» **Stored items from a collection**:
+ + + + + + +

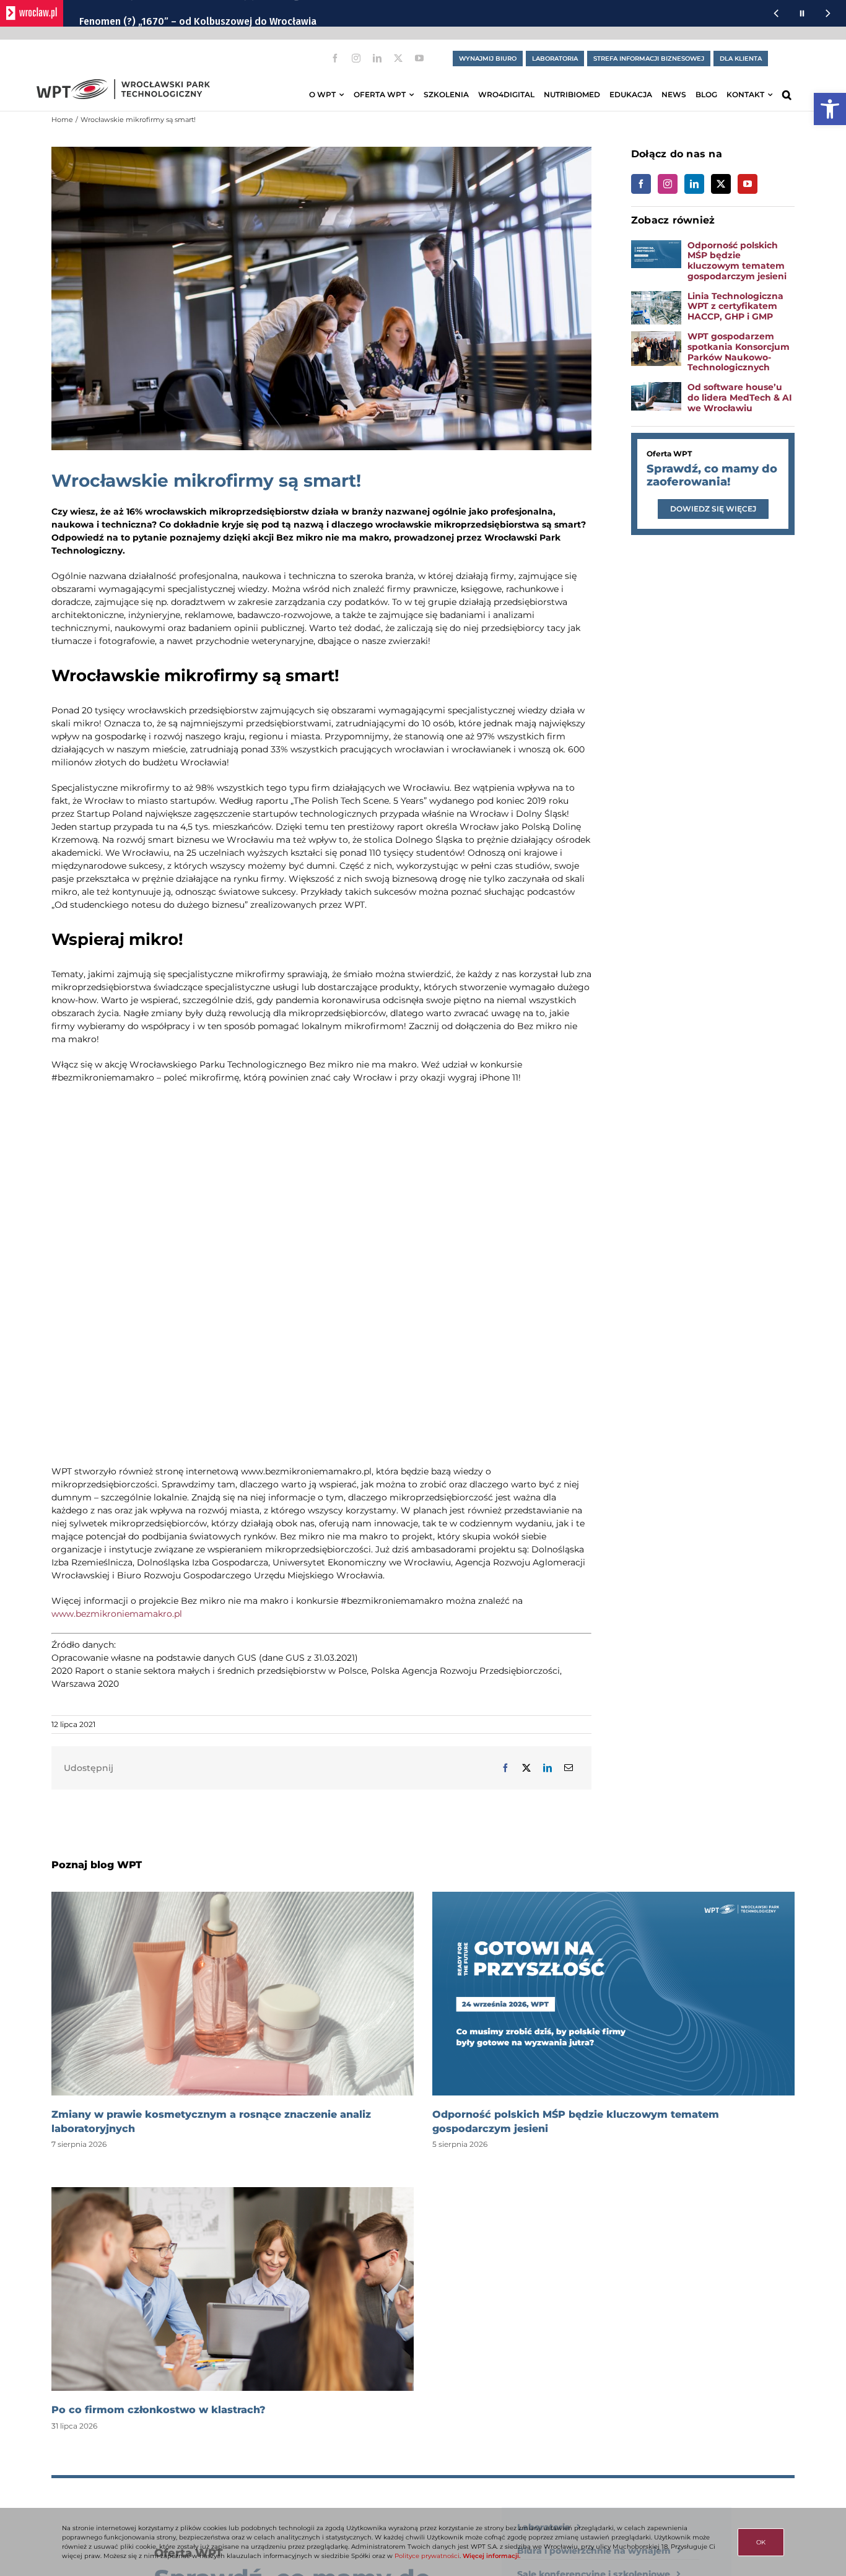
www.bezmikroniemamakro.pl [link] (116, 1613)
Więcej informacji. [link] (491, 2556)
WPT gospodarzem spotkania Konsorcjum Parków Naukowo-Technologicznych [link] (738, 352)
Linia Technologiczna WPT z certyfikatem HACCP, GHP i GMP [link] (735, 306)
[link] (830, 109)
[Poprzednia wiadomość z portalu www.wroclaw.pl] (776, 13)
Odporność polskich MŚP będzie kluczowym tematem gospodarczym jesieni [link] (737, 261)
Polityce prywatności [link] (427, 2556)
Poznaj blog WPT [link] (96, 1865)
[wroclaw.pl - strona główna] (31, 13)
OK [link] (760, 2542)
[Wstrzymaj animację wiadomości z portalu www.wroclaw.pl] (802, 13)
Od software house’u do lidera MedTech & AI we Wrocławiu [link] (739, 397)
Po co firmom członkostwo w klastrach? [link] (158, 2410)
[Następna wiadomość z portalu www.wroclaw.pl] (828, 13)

+ + + + + + +

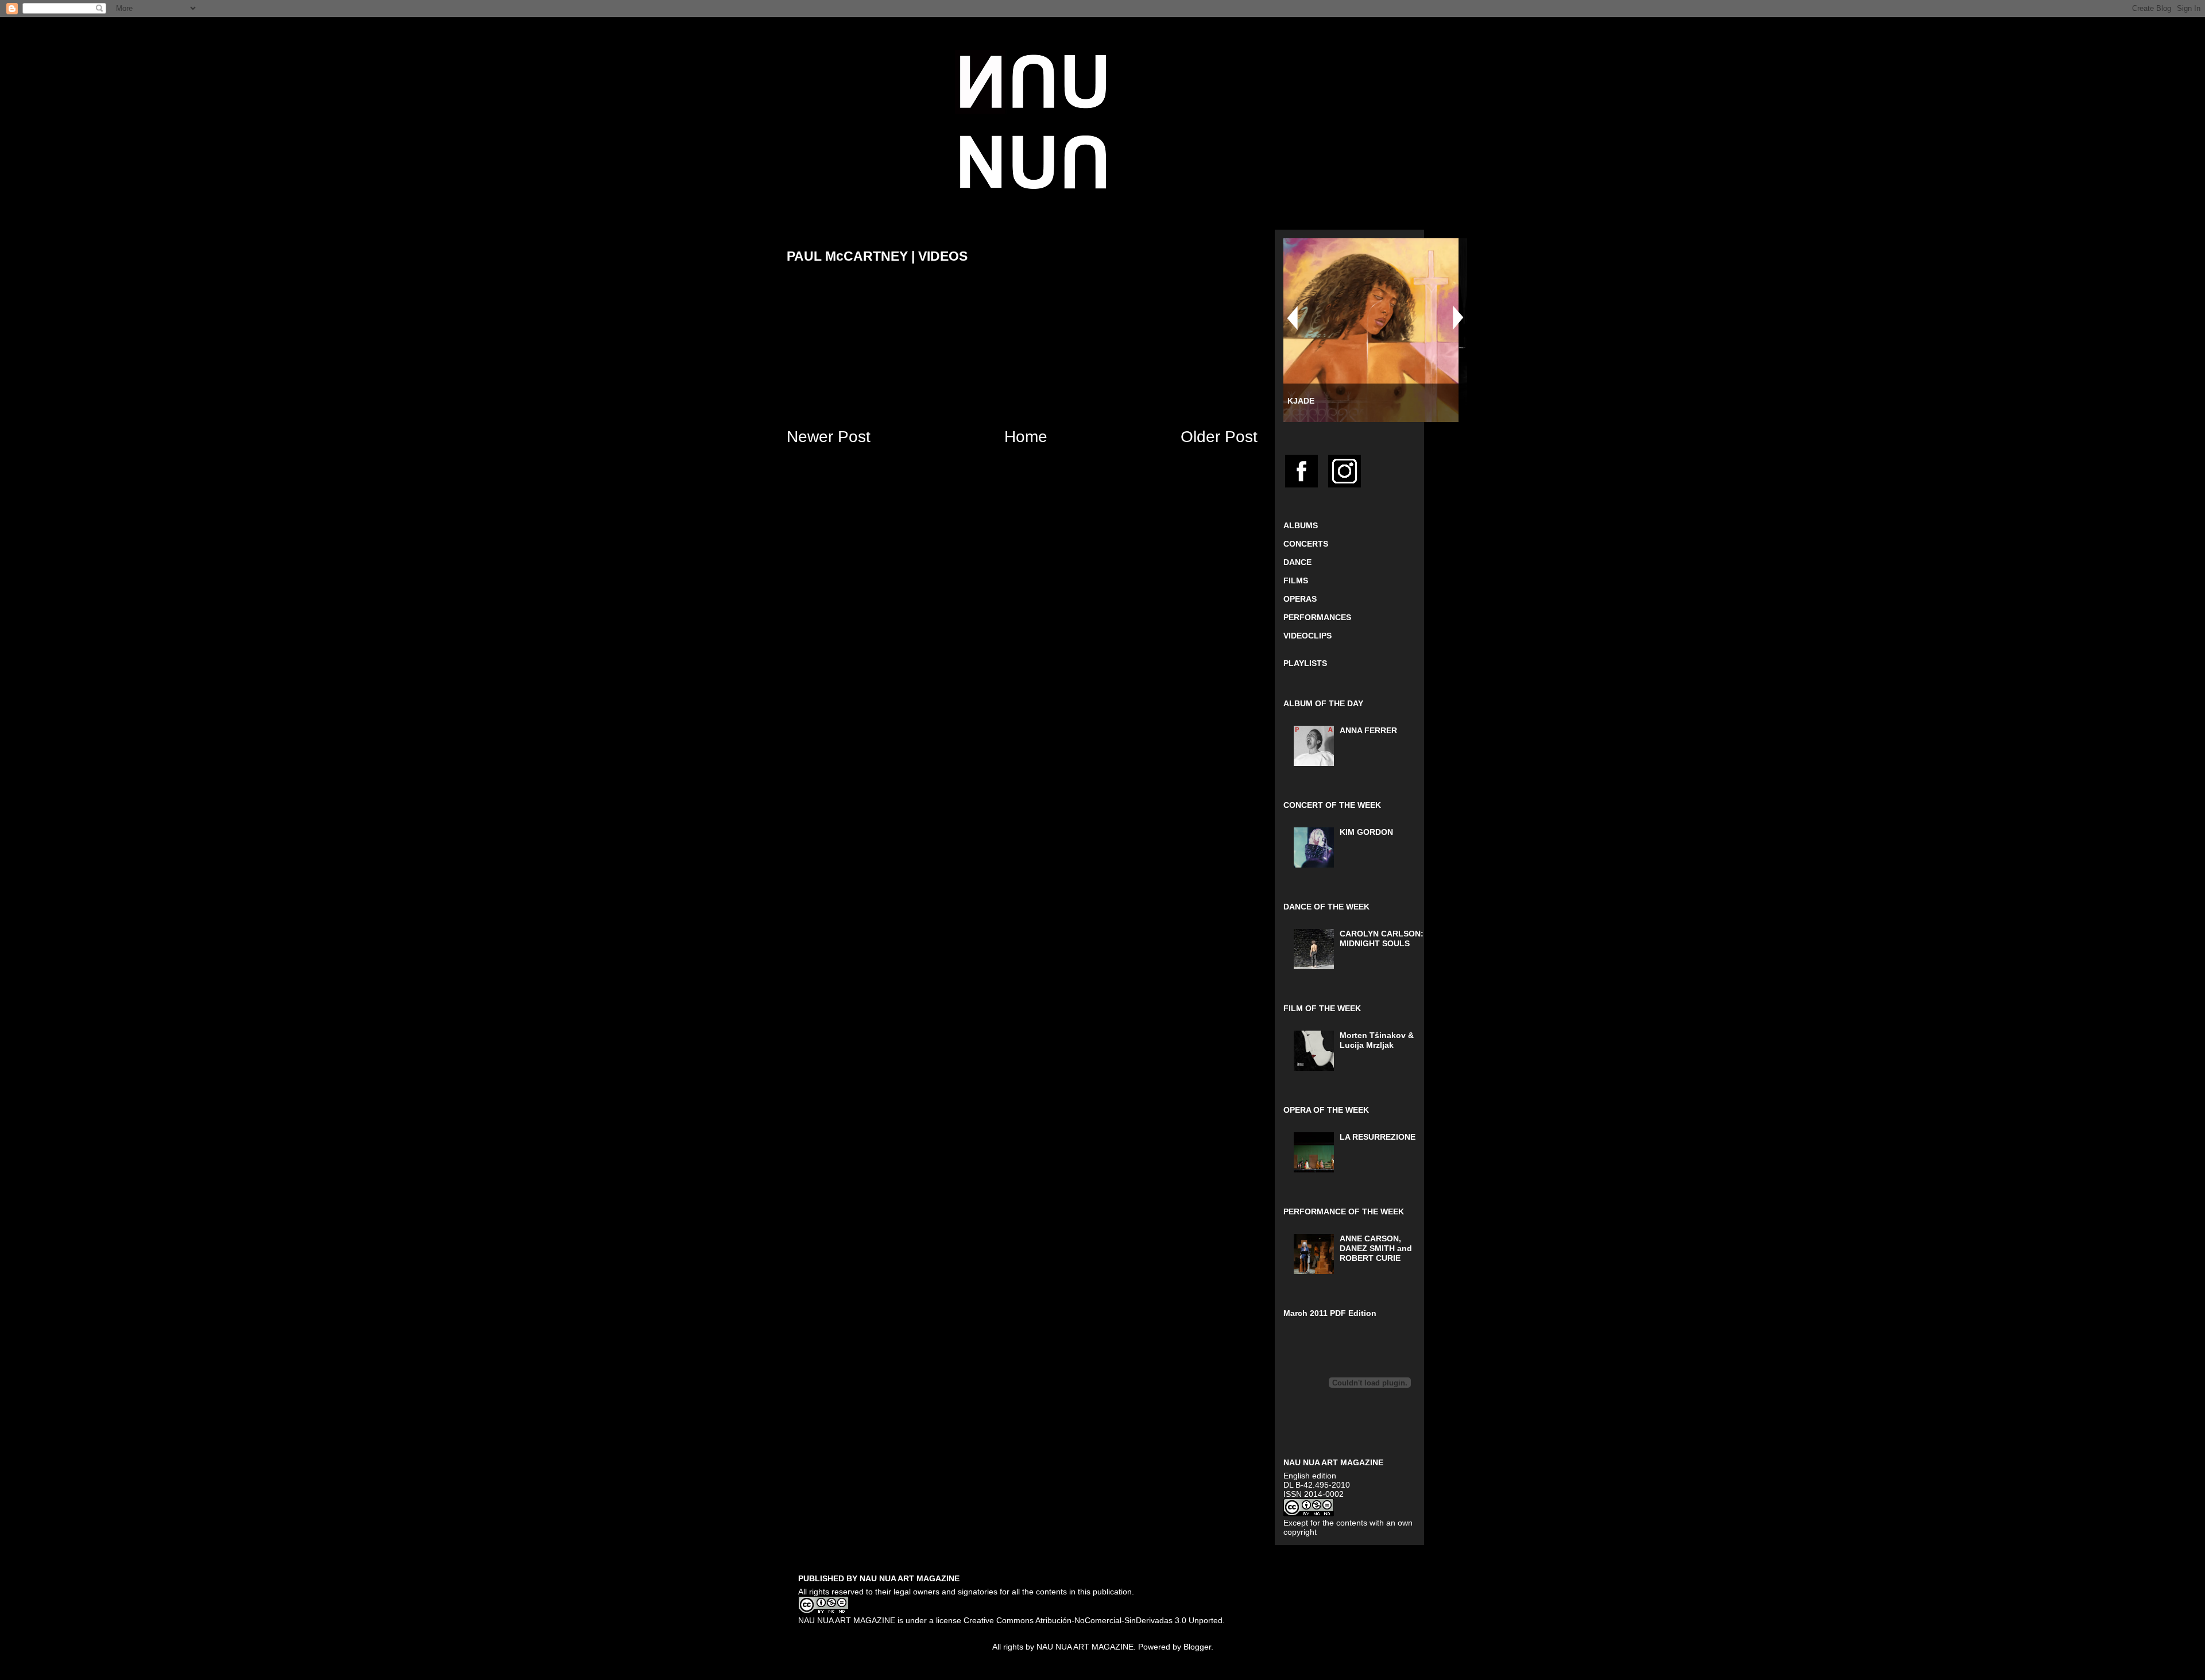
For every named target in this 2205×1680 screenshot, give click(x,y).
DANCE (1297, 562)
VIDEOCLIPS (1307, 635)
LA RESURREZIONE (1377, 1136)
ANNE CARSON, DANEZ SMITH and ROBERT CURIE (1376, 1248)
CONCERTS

+ + + + + + +

» **TASK GOAL**: Using the data above, reproduce exactly the lines from the line that contains "Polityce prywatności [link] (427, 2556)" through the line that contains "[Wstrzymaj animację wiadomości", including both.

» **EXERCISE RESPONSE**:
Polityce prywatności [link] (427, 2556)
Poznaj blog WPT [link] (96, 1865)
[wroclaw.pl - strona główna] (31, 13)
OK [link] (760, 2542)
[Wstrzymaj animację wiadomości z portalu www.wroclaw.pl] (802, 13)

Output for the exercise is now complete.